(Records for the exercise)

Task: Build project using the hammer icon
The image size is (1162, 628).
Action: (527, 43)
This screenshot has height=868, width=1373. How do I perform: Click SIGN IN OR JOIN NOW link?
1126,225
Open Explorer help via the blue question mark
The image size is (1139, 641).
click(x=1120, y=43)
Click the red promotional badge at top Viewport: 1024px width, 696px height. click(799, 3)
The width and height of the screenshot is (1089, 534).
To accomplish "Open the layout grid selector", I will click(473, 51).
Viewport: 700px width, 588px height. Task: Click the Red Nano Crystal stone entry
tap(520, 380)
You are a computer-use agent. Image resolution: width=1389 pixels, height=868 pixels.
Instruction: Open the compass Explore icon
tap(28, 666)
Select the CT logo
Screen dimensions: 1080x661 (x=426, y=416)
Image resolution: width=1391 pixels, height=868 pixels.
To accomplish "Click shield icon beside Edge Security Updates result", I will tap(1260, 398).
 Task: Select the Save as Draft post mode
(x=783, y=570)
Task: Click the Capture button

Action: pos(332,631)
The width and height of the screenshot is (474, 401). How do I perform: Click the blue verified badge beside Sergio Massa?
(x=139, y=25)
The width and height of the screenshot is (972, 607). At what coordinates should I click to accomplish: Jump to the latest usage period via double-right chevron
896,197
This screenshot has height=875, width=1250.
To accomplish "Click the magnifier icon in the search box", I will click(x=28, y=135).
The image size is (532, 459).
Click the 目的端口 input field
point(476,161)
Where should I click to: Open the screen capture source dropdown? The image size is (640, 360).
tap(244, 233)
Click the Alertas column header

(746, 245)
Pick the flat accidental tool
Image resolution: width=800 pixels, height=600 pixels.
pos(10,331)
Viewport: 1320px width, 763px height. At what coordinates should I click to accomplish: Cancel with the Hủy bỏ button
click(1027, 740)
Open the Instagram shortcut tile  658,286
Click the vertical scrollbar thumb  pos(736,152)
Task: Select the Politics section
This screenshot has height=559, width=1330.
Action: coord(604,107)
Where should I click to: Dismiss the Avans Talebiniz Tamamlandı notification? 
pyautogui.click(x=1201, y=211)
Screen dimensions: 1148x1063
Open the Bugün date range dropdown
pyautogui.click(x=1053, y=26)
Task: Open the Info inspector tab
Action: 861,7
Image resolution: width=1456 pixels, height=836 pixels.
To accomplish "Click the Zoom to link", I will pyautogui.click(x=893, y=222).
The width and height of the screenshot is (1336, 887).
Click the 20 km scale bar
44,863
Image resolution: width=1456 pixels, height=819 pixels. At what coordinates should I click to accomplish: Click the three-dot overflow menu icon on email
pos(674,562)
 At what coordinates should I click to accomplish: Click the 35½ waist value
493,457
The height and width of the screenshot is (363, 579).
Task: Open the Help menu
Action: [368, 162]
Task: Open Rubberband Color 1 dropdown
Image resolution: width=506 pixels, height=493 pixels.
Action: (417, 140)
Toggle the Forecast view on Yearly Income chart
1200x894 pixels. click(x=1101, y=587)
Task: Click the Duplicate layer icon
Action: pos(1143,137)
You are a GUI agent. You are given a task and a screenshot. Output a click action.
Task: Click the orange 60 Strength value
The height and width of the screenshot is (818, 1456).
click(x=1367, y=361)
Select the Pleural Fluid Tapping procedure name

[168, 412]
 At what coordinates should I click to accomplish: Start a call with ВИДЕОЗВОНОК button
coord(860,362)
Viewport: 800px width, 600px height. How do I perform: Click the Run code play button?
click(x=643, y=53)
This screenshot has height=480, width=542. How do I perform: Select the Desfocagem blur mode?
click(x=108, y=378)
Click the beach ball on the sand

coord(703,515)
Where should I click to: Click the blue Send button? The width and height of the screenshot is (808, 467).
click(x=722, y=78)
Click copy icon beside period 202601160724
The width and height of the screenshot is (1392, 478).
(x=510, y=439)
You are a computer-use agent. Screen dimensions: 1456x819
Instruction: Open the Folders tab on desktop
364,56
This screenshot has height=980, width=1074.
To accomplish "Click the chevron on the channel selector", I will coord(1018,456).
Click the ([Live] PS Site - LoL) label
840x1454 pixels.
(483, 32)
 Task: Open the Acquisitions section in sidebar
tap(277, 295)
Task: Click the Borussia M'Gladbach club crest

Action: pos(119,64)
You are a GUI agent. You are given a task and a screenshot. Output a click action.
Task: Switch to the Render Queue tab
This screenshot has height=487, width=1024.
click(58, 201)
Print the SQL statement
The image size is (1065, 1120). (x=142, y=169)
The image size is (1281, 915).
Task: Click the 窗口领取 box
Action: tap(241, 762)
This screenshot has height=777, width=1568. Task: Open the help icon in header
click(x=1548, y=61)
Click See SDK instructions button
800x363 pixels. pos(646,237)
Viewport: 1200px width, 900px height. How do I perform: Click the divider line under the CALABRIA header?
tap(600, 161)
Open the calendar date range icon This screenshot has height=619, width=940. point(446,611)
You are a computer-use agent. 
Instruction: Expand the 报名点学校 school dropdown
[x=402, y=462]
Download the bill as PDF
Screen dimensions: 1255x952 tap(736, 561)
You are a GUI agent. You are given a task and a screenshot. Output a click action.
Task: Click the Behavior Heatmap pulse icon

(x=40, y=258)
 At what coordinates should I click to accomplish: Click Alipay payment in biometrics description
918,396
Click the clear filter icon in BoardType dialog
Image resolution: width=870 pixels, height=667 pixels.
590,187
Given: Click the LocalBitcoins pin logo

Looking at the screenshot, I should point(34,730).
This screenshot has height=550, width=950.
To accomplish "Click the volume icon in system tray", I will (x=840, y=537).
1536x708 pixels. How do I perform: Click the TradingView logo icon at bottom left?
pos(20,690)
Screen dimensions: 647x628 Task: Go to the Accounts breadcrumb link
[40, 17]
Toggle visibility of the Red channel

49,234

(End Records for the exercise)

> [What to work on]: If a line comes after the one that contains "Image resolution: width=1391", leave it out; return every line of the entries up to that point exactly, starting with the first, with that line included.

> [Solution to the problem]:
Task: Build project using the hammer icon
The image size is (1162, 628).
Action: (527, 43)
This screenshot has height=868, width=1373. How do I perform: Click SIGN IN OR JOIN NOW link?
1126,225
Open Explorer help via the blue question mark
The image size is (1139, 641).
click(x=1120, y=43)
Click the red promotional badge at top Viewport: 1024px width, 696px height. click(799, 3)
The width and height of the screenshot is (1089, 534).
To accomplish "Open the layout grid selector", I will click(473, 51).
Viewport: 700px width, 588px height. Task: Click the Red Nano Crystal stone entry
tap(520, 380)
You are a computer-use agent. Image resolution: width=1389 pixels, height=868 pixels.
Instruction: Open the compass Explore icon
tap(28, 666)
Select the CT logo
Screen dimensions: 1080x661 (x=426, y=416)
Image resolution: width=1391 pixels, height=868 pixels.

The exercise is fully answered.